This inspection of the licensees training evolution with emergency preparedness drill aspects constituted one sample as defined in IP 71114.06-06.

b. Findings

No findings were identified.

OTHER ACTIVITIES

Cornerstones: Initiating Events, Mitigating Systems, and Barrier Integrity

4OA1 Performance Indicator Verification

.1 Unplanned Scrams per 7000 Critical Hours

a. Inspection Scope

The inspectors sampled licensee submittals for the Unplanned Scrams per 7000 Critical Hours performance indicator (PI) for the first quarter 2012 through the fourth quarter 2012. To determine the accuracy of the PI data reported, PI definitions and guidance contained in Nuclear Energy Institute (NEI) Document 99-02, Regulatory Assessment Performance Indicator Guideline, Revision 6, were used. The inspectors reviewed the licensees operator logs, issue reports, event reports, and NRC IRs to validate the accuracy of the submittals. The inspectors also reviewed the licensees issue report database to determine if any problems had been identified with the PI data collected or transmitted for this indicator and none were identified. Documents reviewed are listed in the Attachment to this report.

This inspection constituted one sample for unplanned scrams per 7000 critical hours as defined in IP 71151-05.

b. Findings

No findings were identified.

.2 Unplanned Scrams with Complications

a. Inspection Scope

The inspectors sampled licensee submittals for the Unplanned Scrams with Complications PI for the first quarter 2012 through the fourth quarter 2012. To determine the accuracy of the PI data reported, PI definitions and guidance contained in NEI Document 99-02, Regulatory Assessment Performance Indicator Guideline, Revision 6, were used. The inspectors reviewed the licensees operator logs, issue reports, event reports, and NRC integrated IRs to validate the accuracy of the submittals. The inspectors also reviewed the licensees issue report database to determine if any problems had been identified with the PI data collected or transmitted for this indicator and none were identified. Documents reviewed are listed in the to this report.

This inspection constituted one sample for unplanned scrams with complications as defined in IP 71151-05.

b. Findings

No findings were identified.

.3 Unplanned Power Changes per 7000 Critical Hours

a. Inspection Scope

The inspectors sampled licensee submittals for the Unplanned Power Changes per 7000 Critical Hours PI for the first quarter 2012 through the fourth quarter 2012. To determine the accuracy of the PI data reported, PI definitions and guidance contained in NEI Document 99-02, Regulatory Assessment Performance Indicator Guideline, Revision 6, were used. The inspectors reviewed the licensees operator logs, issue reports, event reports, and NRC integrated IRs to validate the accuracy of the submittals.

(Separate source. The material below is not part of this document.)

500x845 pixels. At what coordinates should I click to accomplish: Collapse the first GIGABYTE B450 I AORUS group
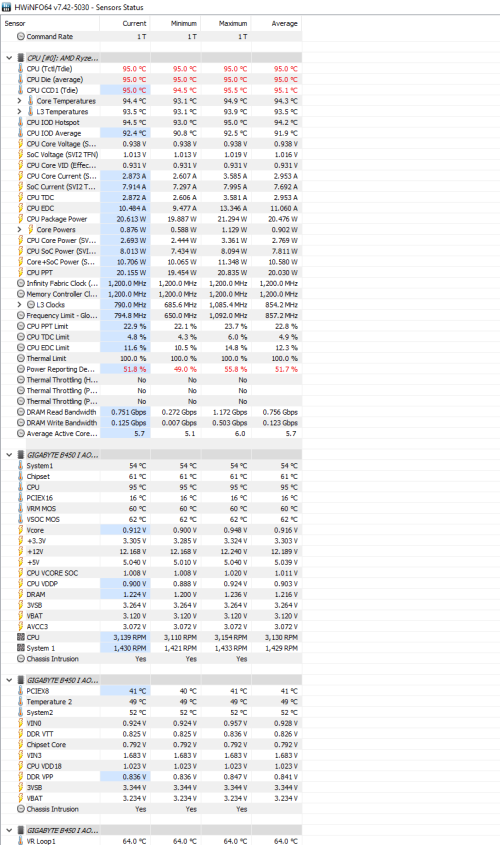pos(9,455)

The inspectors also reviewed the licensees issue report database to determine if any problems had been identified with the PI data collected or transmitted for this indicator and none were identified. Documents reviewed are listed in the to this report.

This inspection constituted one sample for unplanned power changes per 7000 critical hours as defined in IP 71151-05.

b. Findings

No findings were identified.

4OA2 Identification and Resolution of Problems

.1 Routine Review of Items Entered into the Corrective Action Program

a. Inspection Scope

As part of the various baseline inspection procedures discussed in previous sections of this report, the inspectors routinely reviewed issues during baseline inspection activities and plant status reviews to verify they were being entered into the licensees CAP at an appropriate threshold, that adequate attention was being given to timely corrective actions, and that adverse trends were identified and addressed. Attributes reviewed included: identification of the problem was complete and accurate; timeliness was commensurate with the safety significance; evaluation and disposition of performance issues, generic implications, common causes, contributing factors, root causes, extent-of-condition reviews, and previous occurrence reviews were proper and adequate; and that the classification, prioritization, focus, and timeliness of corrective actions were commensurate with safety and sufficient to prevent recurrence of the issue.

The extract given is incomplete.